Dalla pelle marrone e verde, dal grosso naso, dai lunghissimi capelli, dagli occhi enormi e dai tre metri di altezza, quel Troll sembrava uscito da un quadro di Theodore Kittlens, ovvero non un Troll profanatore descritto dai miserabili racconti moderni (quello lo siamo noi umani) ma un Antico Guardiano, e quell’antico guardiano sussurrò qualcosa nell’orecchio del coniglio che a sua volta si trasformò in un Troll di mezzo metro con una profonda ferita alla gamba destra, il Troll più grosso disse qualcosa a uno degli alberi e quest’ultimo fece cadere sulla sua mano una foglia, che venne appoggiata sulla gamba del Troll più piccolo.

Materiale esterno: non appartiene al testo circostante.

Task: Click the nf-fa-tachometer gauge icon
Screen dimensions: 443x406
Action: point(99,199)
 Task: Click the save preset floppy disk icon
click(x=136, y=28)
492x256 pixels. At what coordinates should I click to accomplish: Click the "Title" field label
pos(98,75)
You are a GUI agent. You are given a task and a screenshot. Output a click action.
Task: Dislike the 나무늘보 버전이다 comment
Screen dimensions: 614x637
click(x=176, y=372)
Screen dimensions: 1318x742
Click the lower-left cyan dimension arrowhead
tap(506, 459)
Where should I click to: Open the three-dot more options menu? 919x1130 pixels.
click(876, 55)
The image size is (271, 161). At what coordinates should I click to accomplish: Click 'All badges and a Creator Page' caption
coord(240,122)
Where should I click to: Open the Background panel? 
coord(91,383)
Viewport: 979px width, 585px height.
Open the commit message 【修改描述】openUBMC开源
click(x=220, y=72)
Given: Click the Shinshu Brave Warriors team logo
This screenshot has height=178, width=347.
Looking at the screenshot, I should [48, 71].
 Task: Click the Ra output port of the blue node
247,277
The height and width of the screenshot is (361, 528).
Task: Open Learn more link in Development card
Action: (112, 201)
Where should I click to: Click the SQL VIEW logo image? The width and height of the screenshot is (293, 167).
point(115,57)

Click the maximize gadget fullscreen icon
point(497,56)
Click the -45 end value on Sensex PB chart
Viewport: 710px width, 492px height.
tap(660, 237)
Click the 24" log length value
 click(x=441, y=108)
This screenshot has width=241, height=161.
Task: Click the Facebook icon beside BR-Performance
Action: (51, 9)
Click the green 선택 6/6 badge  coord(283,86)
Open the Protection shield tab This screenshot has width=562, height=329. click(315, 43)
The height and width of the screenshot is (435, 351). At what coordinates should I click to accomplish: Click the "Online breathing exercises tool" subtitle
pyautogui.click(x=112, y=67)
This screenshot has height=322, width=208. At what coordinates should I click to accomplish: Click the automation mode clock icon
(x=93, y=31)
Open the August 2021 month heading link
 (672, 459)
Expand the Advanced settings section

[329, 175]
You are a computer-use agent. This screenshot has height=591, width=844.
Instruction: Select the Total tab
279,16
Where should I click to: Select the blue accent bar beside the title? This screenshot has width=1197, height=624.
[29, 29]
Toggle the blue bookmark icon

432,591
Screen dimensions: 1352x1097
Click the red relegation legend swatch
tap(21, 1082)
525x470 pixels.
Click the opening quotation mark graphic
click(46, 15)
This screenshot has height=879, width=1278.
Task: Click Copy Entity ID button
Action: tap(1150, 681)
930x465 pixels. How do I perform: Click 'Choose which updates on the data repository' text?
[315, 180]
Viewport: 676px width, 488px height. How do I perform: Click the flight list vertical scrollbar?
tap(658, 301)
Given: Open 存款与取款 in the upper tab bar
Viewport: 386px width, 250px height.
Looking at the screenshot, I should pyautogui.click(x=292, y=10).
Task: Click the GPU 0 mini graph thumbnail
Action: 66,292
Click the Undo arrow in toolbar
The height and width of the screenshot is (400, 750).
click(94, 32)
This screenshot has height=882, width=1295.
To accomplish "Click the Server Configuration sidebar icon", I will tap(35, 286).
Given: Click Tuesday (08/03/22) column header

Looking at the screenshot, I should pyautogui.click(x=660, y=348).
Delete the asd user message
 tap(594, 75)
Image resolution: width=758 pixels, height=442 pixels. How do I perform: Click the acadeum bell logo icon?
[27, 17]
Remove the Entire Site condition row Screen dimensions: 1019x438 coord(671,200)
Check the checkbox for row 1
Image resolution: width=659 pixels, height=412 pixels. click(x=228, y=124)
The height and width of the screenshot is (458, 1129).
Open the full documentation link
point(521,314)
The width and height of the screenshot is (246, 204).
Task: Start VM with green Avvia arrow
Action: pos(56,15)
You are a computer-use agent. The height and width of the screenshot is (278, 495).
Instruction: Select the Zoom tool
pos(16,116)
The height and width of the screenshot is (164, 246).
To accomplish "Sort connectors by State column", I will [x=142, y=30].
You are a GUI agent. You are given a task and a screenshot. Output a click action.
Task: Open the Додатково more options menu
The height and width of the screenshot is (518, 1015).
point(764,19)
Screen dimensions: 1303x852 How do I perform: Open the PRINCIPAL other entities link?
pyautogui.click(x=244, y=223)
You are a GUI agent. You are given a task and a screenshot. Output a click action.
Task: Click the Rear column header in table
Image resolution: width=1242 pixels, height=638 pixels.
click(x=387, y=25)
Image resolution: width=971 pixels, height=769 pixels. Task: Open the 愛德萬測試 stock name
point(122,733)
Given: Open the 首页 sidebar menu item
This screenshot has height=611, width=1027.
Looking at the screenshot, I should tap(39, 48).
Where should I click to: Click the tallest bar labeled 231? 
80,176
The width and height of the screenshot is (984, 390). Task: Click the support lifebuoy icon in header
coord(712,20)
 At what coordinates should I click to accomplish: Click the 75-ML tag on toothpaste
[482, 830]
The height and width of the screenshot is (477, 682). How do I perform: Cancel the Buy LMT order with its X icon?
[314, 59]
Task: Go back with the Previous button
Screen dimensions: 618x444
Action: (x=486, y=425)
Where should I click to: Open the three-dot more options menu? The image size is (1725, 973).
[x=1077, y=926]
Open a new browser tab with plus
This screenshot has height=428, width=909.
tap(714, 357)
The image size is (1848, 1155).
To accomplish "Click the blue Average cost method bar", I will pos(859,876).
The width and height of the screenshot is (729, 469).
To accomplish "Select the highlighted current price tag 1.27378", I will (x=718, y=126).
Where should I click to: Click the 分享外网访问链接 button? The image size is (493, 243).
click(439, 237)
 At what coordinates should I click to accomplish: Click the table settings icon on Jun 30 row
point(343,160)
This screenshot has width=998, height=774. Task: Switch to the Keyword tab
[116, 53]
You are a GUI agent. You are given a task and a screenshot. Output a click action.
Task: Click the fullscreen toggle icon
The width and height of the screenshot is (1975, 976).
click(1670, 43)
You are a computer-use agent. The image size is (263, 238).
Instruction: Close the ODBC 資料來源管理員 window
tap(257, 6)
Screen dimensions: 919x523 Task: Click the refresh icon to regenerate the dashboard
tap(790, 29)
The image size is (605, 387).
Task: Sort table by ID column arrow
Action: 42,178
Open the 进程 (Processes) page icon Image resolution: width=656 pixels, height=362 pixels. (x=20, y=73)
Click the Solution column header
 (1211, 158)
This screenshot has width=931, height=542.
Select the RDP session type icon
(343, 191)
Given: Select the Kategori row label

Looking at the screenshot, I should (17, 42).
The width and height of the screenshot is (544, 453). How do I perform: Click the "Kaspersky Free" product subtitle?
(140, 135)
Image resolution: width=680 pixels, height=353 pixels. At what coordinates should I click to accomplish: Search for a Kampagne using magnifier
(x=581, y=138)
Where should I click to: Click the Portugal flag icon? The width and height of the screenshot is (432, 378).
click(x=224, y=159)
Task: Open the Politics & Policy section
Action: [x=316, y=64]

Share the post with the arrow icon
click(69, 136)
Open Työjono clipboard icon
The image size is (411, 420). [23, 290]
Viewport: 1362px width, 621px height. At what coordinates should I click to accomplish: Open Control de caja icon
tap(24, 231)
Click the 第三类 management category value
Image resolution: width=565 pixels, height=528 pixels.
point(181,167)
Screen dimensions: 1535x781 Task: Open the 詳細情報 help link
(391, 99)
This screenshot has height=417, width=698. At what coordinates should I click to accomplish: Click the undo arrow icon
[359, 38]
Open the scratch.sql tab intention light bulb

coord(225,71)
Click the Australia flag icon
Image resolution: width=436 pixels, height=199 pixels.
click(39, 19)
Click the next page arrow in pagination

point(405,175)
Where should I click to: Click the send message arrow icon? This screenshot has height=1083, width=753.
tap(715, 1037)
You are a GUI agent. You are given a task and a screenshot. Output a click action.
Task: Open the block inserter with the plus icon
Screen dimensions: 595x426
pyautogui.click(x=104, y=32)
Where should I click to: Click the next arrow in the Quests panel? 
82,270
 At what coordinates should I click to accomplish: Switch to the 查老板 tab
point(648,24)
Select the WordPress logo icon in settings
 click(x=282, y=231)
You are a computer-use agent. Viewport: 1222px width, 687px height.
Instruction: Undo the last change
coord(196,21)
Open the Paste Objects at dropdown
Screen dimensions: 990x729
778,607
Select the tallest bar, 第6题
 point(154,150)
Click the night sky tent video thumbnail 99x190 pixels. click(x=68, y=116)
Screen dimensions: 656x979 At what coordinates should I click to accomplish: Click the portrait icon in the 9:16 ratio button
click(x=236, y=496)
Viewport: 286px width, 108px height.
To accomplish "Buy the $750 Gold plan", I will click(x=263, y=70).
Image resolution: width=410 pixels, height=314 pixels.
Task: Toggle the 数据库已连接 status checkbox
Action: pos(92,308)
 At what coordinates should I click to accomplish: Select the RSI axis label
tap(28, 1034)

A lavoro concluso il Troll grande cominciò a guardarmi, i suoi occhi erano grandi e neri, stupiti quasi quanto i miei, dentro di essi vidi un’essenza millenaria, vidi il fuoco, l’acqua, vidi uomini tagliare alberi, vidi ruspe e pale meccaniche, poi vidi creature sconosciute nascoste dall’ombra e successivamente vidi il pentacolo della Dea Dana, e infine qualcosa che mi spaventò: vidi Andraste, dea celtica della guerra e Balor, dio della morte con un solo occhio, e come sottofondo vidi uomini di ogni religione e ogni etnia schiacciati da alberi secolari e da altri uomini con lunghi capelli e folte barbe, alcuni di loro indossavano pesanti armature, altri vesti sciamaniche; quest’ultima visione mi fece cadere per terra e interruppi il contatto con il Troll, anch’esso smise di guardarmi, passò da me a un cunicolo alle sue spalle, poi ancora a me e al cunicolo, rifece lo stesso giro con gli occhi per altre tre volte, quando capii procedetti molto lentamente verso il cunicolo, oltrepassando il Troll che non smetteva di fissarmi, fino a quando non entrai nel cunicolo e proseguii per la mia strada, andai avanti assolto nei miei pensieri accorgendomi solo verso la fine del percorso che il sentiero scompariva man mano che le oltrepassavo; poi vidi la luce e tornai con stupore nel bosco in cui ero precedentemente entrato, vedere la luce pesante del sole mi stordì, dovetti ripararmi gli occhi e tenerli chiusi per qualche secondo prima di tornare a riprendere la strada.
Fuori dal bosco c’erano Mac e Lore ad aspettarmi, visibilmente preoccupati, cominciarono a riempirmi di domande, dissi solo che a forza di correre mi ero talmente stancato da addormentarmi ai piedi di un piccolo albero e di aver perso il conto del tempo; restammo a parlare ancora una ventina di minuti poi ci accingemmo a tornare a casa per la cena, nel rimettere le coperte e le bottiglie vuote nello zaino diedi un’ultima occhiata al bosco, e la vidi il coniglio striato, che alzò le zampe in segno di saluto per poi tornare a rifugiarsi nell’oscurità della flora.
Non tornai più in quel bosco, non per paura, solo perché ero sicuro che se anche ci fossi ritornato non sarebbe successo niente, qualcosa mi diceva che non avrei mai più rivisto ne gli alberi scrutatori ne i due Troll.
Ho sempre tenuto per me questa storia, tranne qualche volta al pub, ma si sa, da ebbri la verità è spesso alterata e ogni singola parola si perde in un grande fiume di birra.